The large park with its many waterworks along with the towering Hercules stutue (see below) were listed as a UNESCO World Heritage site in 2013. (See also list of other UNESCO World Heritage sites depicted on glasses of this collection)
The Löwenburg [right, no. 1258: top picture] in Wilhelmshöhe Park above Schloss Wilhelmshöhe was created in 1793–1800 by Heinrich Christoph Jussow as a romantic imitation of a decaying medieval castle. The interiors were decorated in a Baroque revival style.
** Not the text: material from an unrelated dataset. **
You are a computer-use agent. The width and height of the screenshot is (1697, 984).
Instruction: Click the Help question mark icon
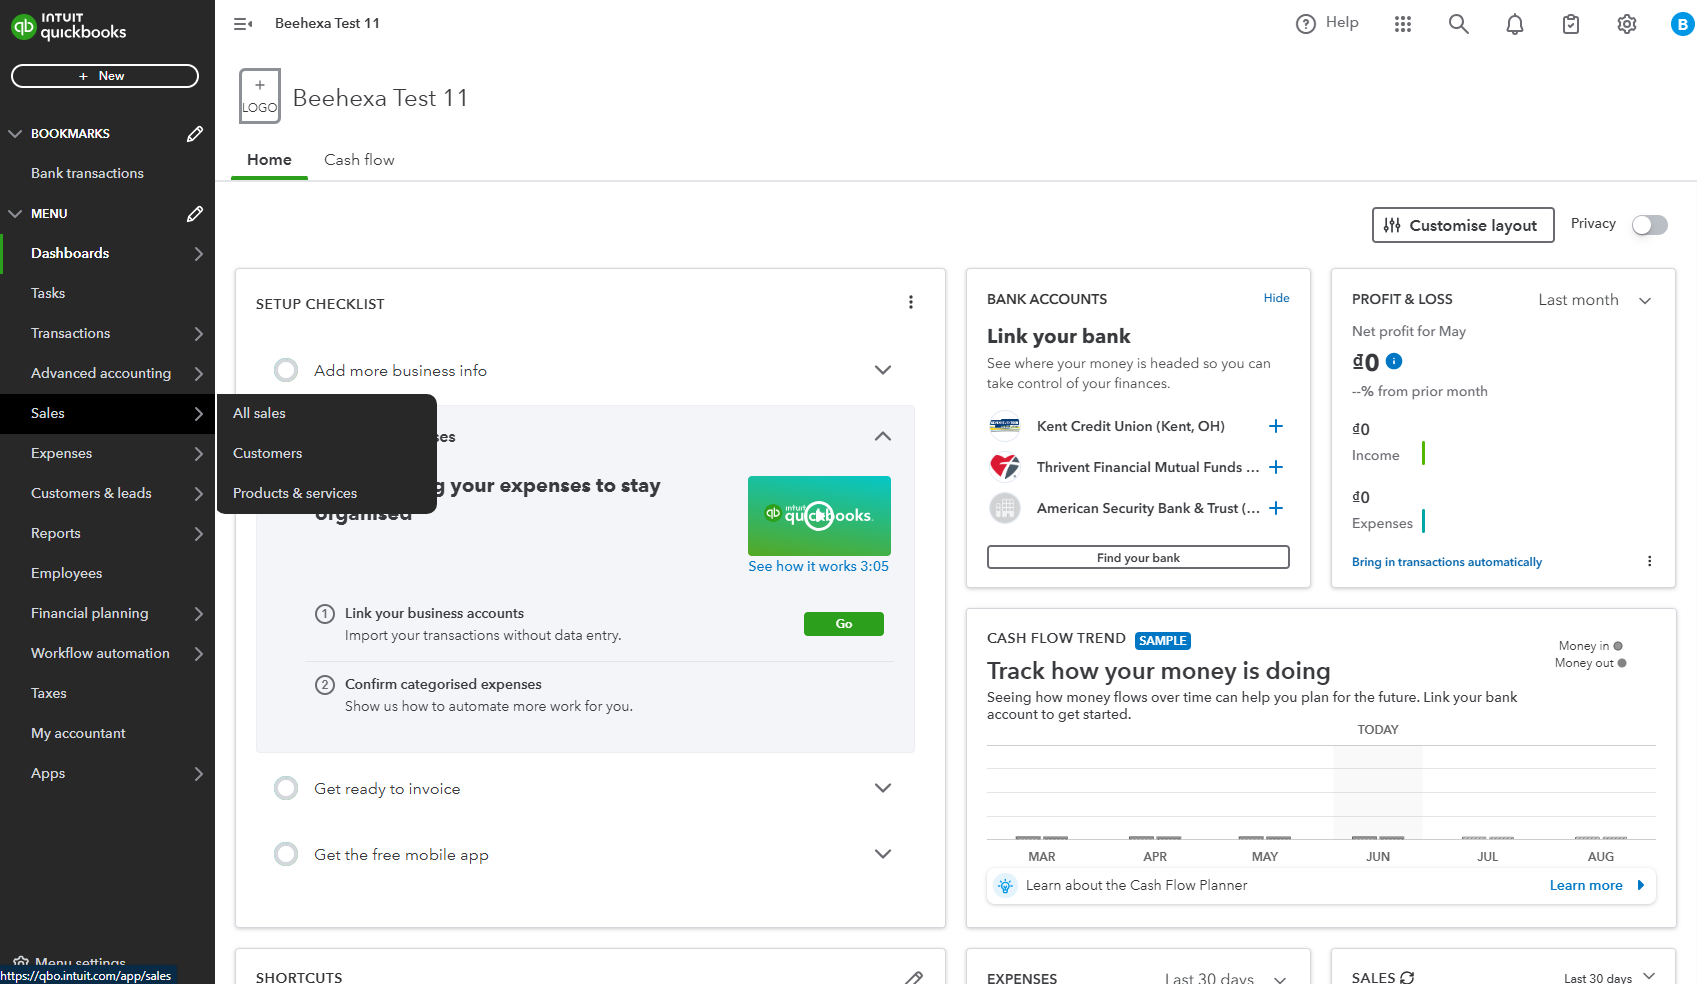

The castle was also the domicile of the mistress of Wilhelm IX (Wilhelm I as Elector), Karoline von Schlotheim (later Countess of Hessenstein). Wilhelm is buried in the crypt underneath the castle chapel. Parts of the castle were destroyed in World War II. The reconstruction is still not completed today.
The movie "So sind die Männer" (1922), featuring Marlene Dietrich in her first appearance in a movie, was partly shot here.
The Herkules [left, no. 1228: top picture] is the popular landmark of Kassel.
The copper statue of Hercules (8.25 m high) stands atop a tall pyramid (26.1 m on a base of 3.5 m), which
itself sits on a massive octogon of 32.7 m height. The structure was designed by the Italian architect Giovanni Francesco
Guerniero, but Landgrave Karl of Hesse-Cassel also added his own ideas. The Cascades beneath the Herkules are a stone
construction of 250 m length. The main cascade in the centre has a width of 5.5 m and is flanked on bith sides
by slightly elevated cascades of 1.75 m width each.